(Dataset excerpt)
* Begin *
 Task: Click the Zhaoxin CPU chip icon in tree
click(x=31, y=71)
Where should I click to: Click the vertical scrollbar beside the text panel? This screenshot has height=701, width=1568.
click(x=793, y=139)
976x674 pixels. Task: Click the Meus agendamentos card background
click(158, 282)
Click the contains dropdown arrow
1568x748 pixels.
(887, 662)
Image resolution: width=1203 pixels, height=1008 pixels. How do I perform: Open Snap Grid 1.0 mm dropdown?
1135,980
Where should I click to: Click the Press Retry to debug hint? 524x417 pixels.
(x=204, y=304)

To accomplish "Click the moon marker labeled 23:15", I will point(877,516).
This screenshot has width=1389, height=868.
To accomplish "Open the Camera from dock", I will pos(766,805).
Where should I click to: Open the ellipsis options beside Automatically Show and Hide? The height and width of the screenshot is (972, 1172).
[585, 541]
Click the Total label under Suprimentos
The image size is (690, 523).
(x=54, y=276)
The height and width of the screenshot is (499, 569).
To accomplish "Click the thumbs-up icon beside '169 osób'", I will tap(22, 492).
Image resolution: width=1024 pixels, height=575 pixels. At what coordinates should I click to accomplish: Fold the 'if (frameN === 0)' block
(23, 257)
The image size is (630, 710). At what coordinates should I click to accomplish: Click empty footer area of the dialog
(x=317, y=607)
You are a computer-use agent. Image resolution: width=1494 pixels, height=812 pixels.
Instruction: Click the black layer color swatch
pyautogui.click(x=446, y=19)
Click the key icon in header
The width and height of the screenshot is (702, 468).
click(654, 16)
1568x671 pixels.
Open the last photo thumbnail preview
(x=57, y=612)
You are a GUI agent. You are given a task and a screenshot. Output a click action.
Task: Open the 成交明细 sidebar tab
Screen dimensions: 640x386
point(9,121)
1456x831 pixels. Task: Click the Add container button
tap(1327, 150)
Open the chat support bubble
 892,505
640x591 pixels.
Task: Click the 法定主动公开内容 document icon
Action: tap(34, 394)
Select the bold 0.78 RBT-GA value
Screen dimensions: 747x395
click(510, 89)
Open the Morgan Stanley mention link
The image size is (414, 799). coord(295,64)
* End *
Aim -> Rewrite the items starting at the line containing "You are a computer-use" and ending at the line containing "The width and", replacing "black layer" with "white layer" and changing nothing else.

Exercise answer ->
You are a computer-use agent. Image resolution: width=1494 pixels, height=812 pixels.
Instruction: Click the white layer color swatch
pyautogui.click(x=446, y=19)
Click the key icon in header
The width and height of the screenshot is (702, 468).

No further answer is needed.